**What to produce**
Rescale the lines below by copying every one, requests included, with each coordinate in the answers multiplied by 0.35 and rounded to a whole number, halves up. Leave all other numbers as they are.
────────
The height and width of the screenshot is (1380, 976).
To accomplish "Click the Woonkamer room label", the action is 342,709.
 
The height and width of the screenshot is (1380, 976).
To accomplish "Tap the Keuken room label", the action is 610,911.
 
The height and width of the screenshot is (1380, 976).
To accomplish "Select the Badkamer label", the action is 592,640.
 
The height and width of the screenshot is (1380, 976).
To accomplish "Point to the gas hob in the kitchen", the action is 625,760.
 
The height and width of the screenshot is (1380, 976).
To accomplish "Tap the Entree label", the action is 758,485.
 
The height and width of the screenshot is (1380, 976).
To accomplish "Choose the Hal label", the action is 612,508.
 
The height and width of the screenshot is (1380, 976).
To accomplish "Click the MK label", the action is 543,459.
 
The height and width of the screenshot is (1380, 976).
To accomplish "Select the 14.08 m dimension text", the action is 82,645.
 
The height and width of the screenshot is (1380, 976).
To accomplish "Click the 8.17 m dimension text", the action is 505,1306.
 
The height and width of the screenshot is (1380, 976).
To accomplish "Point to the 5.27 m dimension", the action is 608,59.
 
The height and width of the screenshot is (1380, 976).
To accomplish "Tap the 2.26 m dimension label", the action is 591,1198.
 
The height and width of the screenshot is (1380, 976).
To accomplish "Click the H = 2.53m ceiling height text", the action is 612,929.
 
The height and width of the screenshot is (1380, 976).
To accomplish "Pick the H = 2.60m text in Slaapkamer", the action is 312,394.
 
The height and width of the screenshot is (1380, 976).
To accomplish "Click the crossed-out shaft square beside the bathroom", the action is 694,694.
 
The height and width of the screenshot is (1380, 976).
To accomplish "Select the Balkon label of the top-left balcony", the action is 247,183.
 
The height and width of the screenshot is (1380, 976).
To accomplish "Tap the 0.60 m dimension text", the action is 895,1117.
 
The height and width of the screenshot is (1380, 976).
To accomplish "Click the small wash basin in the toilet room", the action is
────────
**Correct answer**
The height and width of the screenshot is (1380, 976).
To accomplish "Click the Woonkamer room label", the action is 120,248.
 
The height and width of the screenshot is (1380, 976).
To accomplish "Tap the Keuken room label", the action is 214,319.
 
The height and width of the screenshot is (1380, 976).
To accomplish "Select the Badkamer label", the action is 207,224.
 
The height and width of the screenshot is (1380, 976).
To accomplish "Point to the gas hob in the kitchen", the action is 219,266.
 
The height and width of the screenshot is (1380, 976).
To accomplish "Tap the Entree label", the action is 265,170.
 
The height and width of the screenshot is (1380, 976).
To accomplish "Choose the Hal label", the action is 214,178.
 
The height and width of the screenshot is (1380, 976).
To accomplish "Click the MK label", the action is 190,161.
 
The height and width of the screenshot is (1380, 976).
To accomplish "Select the 14.08 m dimension text", the action is 29,226.
 
The height and width of the screenshot is (1380, 976).
To accomplish "Click the 8.17 m dimension text", the action is 177,457.
 
The height and width of the screenshot is (1380, 976).
To accomplish "Point to the 5.27 m dimension", the action is 213,21.
 
The height and width of the screenshot is (1380, 976).
To accomplish "Tap the 2.26 m dimension label", the action is 207,419.
 
The height and width of the screenshot is (1380, 976).
To accomplish "Click the H = 2.53m ceiling height text", the action is 214,325.
 
The height and width of the screenshot is (1380, 976).
To accomplish "Pick the H = 2.60m text in Slaapkamer", the action is 109,138.
 
The height and width of the screenshot is (1380, 976).
To accomplish "Click the crossed-out shaft square beside the bathroom", the action is 243,243.
 
The height and width of the screenshot is (1380, 976).
To accomplish "Select the Balkon label of the top-left balcony", the action is 86,64.
 
The height and width of the screenshot is (1380, 976).
To accomplish "Tap the 0.60 m dimension text", the action is 313,391.
 
The height and width of the screenshot is (1380, 976).
To accomplish "Click the small wash basin in the toilet room", the action is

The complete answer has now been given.